• **SEZIONE DEL DOCUMENTO**:
Voglio allora che il mio Paese cambi, caro Presidente, e che quel sogno che ti dicevo, si realizzi pienamente. Un sogno, ti avverto, che non rimarrà mai più chiuso in un cassetto ma sarà posto, presentato ed urlato, nel caso, in faccia a tutti. Questo lo richiede anche il senso della giornata che stiamo ricordando.
Caro Presidente anche la mia è una famiglia; anche il mio è un matrimonio. Ora sta a te!».
Molte sarebbero le obiezioni da porre al contenuto di una simile lettera. A cominciare dal concetto di famiglia naturale. Ma l’aspetto che maggiormente emerge da quelle parole è come l’ideologia riesca a prevalere sulla biologia. Come si fa a negare l’evidenza che la piccola Anita sia nata da un gamete maschile ed un gamete femminile? Affermare che i suoi genitori (ossia i soggetti che l’hanno concepita) sono due donne, è un falso scientifico, prima che una follia sotto il profilo razionale. Anita non potrà mai avere due mamme, come sa bene l’ingegnosa burocrazia politicamente corrette che, infatti, ha dovuto coniare i neologismi “genitore 1” e “genitore 2”.

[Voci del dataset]

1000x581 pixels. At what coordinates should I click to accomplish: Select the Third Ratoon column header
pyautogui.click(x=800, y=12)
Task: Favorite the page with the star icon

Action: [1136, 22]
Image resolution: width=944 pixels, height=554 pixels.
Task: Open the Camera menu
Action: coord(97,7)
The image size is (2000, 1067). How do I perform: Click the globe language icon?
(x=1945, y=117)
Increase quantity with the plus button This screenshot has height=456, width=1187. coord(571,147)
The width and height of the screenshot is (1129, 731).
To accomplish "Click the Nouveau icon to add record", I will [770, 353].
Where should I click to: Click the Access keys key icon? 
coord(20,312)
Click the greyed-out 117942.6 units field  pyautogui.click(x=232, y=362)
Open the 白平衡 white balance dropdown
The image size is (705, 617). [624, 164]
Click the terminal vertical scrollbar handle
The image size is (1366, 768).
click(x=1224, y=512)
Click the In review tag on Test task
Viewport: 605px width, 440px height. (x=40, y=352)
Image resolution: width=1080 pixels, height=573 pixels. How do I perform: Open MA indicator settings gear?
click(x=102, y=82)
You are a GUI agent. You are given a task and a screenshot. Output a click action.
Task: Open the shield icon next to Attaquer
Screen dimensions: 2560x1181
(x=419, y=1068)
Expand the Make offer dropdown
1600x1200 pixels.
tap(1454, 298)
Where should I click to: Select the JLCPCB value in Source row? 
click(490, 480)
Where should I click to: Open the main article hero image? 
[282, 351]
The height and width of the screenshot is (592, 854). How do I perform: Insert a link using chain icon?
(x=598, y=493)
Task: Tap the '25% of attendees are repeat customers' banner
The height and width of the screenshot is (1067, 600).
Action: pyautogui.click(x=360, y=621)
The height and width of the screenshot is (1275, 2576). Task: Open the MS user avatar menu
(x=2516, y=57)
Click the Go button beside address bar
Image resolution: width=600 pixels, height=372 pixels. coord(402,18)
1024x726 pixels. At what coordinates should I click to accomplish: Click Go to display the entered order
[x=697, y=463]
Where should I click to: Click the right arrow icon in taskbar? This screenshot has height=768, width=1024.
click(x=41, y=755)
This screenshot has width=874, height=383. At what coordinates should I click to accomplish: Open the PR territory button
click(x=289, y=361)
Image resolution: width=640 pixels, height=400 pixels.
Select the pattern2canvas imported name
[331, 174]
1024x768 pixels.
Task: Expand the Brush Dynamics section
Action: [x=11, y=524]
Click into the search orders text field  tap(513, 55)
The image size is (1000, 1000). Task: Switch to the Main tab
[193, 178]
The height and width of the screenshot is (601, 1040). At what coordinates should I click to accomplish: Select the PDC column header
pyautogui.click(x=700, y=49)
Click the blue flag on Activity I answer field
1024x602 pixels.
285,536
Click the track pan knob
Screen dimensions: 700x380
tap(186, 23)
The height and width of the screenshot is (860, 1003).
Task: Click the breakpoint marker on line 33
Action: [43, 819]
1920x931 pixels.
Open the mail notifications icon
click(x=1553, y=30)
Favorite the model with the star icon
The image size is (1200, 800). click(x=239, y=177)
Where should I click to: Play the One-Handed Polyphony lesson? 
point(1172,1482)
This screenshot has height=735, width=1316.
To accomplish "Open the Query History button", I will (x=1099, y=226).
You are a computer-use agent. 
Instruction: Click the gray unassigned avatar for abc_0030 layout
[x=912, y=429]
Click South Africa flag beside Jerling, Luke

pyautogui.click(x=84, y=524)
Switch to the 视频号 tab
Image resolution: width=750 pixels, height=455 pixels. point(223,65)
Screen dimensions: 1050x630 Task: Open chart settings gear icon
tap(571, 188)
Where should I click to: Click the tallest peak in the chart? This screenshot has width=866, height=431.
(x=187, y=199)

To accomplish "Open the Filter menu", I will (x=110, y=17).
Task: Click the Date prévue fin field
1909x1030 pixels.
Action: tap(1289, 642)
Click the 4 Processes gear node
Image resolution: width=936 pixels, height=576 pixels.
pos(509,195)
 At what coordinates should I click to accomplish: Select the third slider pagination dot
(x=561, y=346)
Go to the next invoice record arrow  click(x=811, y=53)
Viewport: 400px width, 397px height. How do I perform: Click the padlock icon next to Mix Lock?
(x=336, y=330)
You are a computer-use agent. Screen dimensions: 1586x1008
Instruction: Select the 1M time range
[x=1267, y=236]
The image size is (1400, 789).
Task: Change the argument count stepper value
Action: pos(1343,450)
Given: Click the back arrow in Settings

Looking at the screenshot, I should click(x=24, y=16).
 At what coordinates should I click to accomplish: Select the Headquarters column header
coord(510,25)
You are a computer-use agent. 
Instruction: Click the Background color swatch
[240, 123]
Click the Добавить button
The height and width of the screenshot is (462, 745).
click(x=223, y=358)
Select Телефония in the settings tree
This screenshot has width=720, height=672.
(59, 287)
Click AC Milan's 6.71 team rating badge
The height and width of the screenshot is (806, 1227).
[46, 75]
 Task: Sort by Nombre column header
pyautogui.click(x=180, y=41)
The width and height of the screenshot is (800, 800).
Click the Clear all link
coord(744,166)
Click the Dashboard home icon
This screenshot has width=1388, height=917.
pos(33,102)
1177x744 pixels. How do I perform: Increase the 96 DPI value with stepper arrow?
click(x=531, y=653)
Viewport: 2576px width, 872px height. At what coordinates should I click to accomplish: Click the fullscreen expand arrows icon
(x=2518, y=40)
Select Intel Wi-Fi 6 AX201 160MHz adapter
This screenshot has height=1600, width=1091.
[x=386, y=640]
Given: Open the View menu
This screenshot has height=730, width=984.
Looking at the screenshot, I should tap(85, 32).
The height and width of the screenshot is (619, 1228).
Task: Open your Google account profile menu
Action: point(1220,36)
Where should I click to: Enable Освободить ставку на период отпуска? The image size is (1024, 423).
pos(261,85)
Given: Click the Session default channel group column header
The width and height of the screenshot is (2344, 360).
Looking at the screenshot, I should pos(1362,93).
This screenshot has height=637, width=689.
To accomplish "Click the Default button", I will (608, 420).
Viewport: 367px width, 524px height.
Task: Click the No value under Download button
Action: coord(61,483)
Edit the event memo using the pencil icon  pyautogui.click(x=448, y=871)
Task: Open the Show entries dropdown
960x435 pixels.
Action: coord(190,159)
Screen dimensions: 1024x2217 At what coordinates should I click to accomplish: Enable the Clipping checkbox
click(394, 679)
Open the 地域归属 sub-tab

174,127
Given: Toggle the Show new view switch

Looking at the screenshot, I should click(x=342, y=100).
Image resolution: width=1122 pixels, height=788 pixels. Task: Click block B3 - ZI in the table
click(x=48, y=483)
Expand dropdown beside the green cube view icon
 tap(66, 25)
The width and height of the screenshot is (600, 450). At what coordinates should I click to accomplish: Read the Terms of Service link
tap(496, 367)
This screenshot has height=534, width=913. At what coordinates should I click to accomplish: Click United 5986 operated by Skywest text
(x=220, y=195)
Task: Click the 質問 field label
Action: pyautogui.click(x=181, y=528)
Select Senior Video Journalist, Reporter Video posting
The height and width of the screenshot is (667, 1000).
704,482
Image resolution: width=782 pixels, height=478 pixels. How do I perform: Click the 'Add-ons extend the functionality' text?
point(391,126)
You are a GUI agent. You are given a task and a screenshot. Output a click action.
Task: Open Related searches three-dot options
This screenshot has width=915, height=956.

• **CONSEGNA**:
Stabilisci se ciascuna delle tre affermazioni seguenti concorda con il brano sulla lettera al Presidente, rispondendo sì o no e citando alla lettera le parole del brano che lo decidono.
1. La burocrazia ha coniato i neologismi "genitore 1" e "genitore 2".
2. Il sogno di cui parla la lettera resterà chiuso in un cassetto.
3. L'aspetto che più emerge dalla lettera è come la biologia prevalga sull'ideologia.

• **RISPOSTA**:
1. Sì: «ha dovuto coniare i neologismi “genitore 1” e “genitore 2”».
2. No: «non rimarrà mai più chiuso in un cassetto».
3. No: «come l’ideologia riesca a prevalere sulla biologia».